Nissan unveiled the all-new 2011 Nissan Quest minivan this week at the LA Auto Show in an aggressive move to battle the all-new Toyota Sienna and Honda Odyssey. With its bold, boxy styling, this four-generation Quest is certainly eye-catching, but it also offers a long list of features that minivan van buyers will love.
For starters, the 2011 Quest is powered by Nissan’s ubiquitous 3.5-liter V6 engine, which produces 253 horsepower and 236 pound-feet of torque. Mated to a Nissan’s Xtronic continuously variable transmission (CVT), the Quest’s powertrain is part of Nissan’s award-winning VQ engine series and it promises responsive performance and smoothness. The new Quest is a welcome addition to the current lineup, Boston Nissan Dealers say.
Of course, performance will only get you so far in the minivan segment. That’s why the Quest is equipped with a wide range of innovative features that ensure this minivan can handle just about anything a growing family can throw at it. This includes power sliding side doors, a power rear liftgate, quick release fold-flat 2nd and 3rd row seats, flexible space behind the 3rd row seat, and even a theater-style interior layout with raised 2nd and 3rd rows which provides occupants with excellent visibility. Versatility is the hallmark of minivans, Connecticut Car Dealers say.
“Little things, whether an extra mirror, a lower entry height or just the smell of clean air can make a difference in everyday vehicle use – how you feel when you’re driving and how you feel when you arrive,” said Al Castignetti, vice president and general manager, Nissan Division, Nissan North America, Inc. “Our engineers have thought of nearly everything a parent may need in a minivan, including fun.”

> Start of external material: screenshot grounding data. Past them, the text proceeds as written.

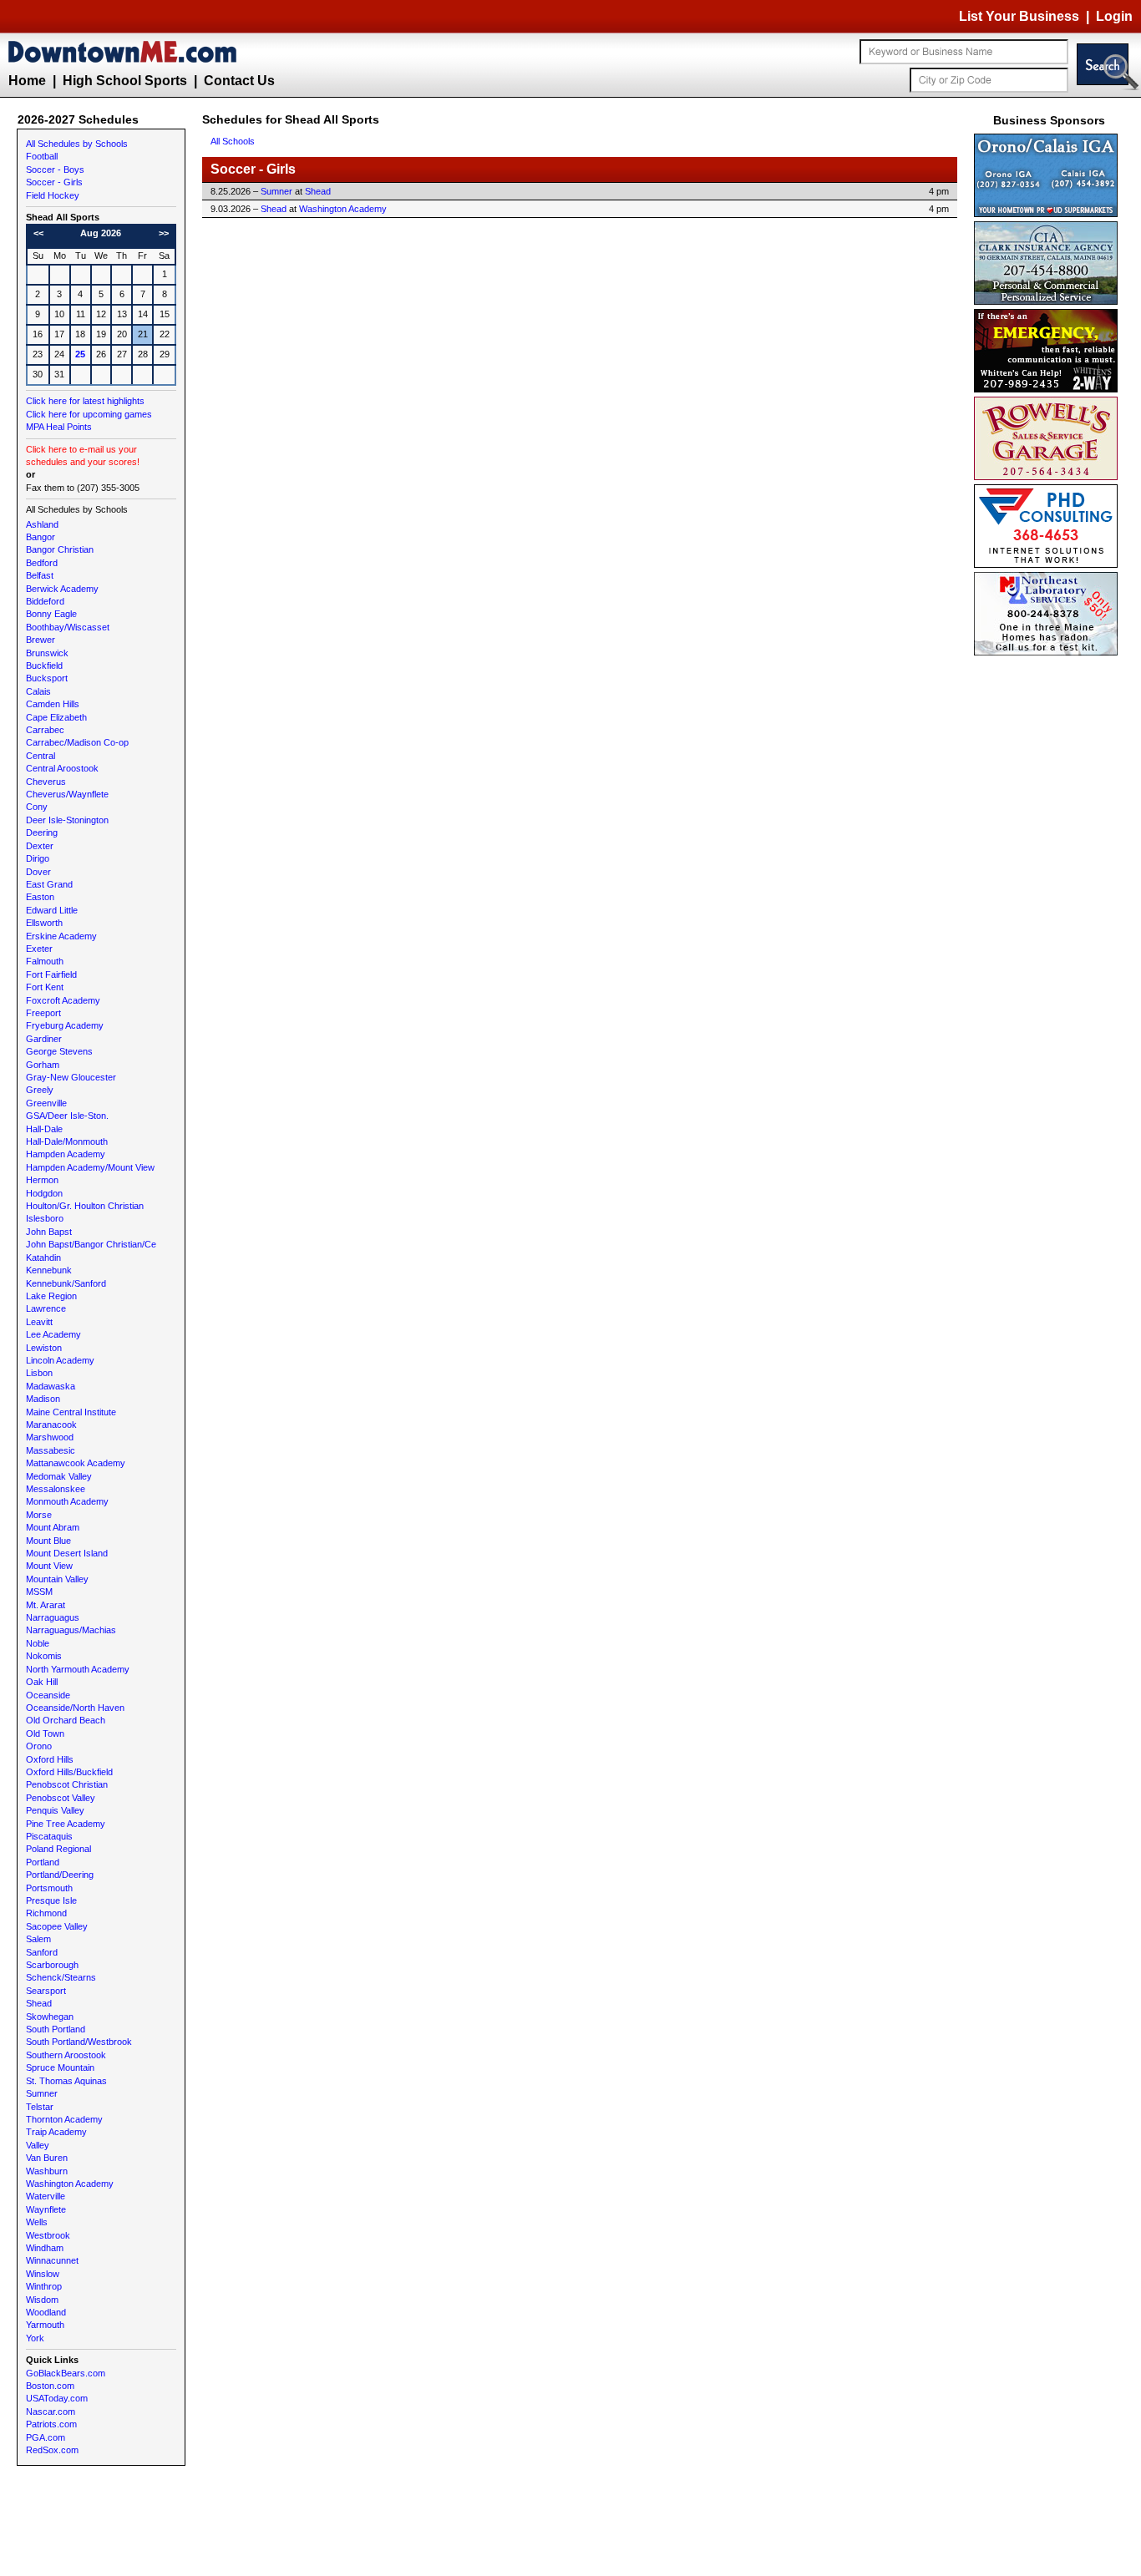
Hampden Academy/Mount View (90, 1167)
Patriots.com (51, 2424)
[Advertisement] (1049, 910)
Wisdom (42, 2300)
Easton (40, 897)
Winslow (42, 2274)
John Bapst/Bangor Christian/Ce (91, 1244)
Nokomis (44, 1656)
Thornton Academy (64, 2119)
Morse (39, 1515)
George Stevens (59, 1051)
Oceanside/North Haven (75, 1708)
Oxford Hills (50, 1759)
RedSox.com (52, 2450)
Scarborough (52, 1965)
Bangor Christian (60, 549)
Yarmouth (45, 2325)
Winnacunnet (52, 2260)
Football (42, 156)
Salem (38, 1939)
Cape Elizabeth (56, 717)
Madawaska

Many car buyers put safety first when it comes to buying a new minivan. That’s why Nissan engineers also equipped the all-new Quest with the latest safety innovations. These include the Quest’s standard Tire Pressure Monitoring System (TPMS) with a segment-first application of Nissan’s Easy Fill Tire Alert. When filling the tires with air, the hazard lamps flash to let you know the system is working. When the correct pressure is reached, Quest will give a friendly beep of the horn. Other safety features include Nissan’s “Safety Shield” concept, which comprises a Blind Spot Warning (BSW) system, Vehicle Dynamic Control (VDC), a Traction Control System (TCS), and the Nissan Advanced Air Bag System (AABS) – all of which are standard equipment. While the minivan started out as basic family transportation, modern features and technology have made them more desirable on the pre-owned market, according to Maryland Used Cars
“With the introduction of the new 2011 Quest, Nissan offers a new paradigm in family mobility –an innovative fusion of sophistication, security and functionality that helps celebrate family life,” said Castignetti.
For a base price of $27,750, the 2011 Nissan Quest stacks up wellm against the competition. Thanks to its distinctive style, dynamic performance, robust safety features, and innovative functionality, the Quest is well equipped to give the Sienna and the Odyssey a run for their money.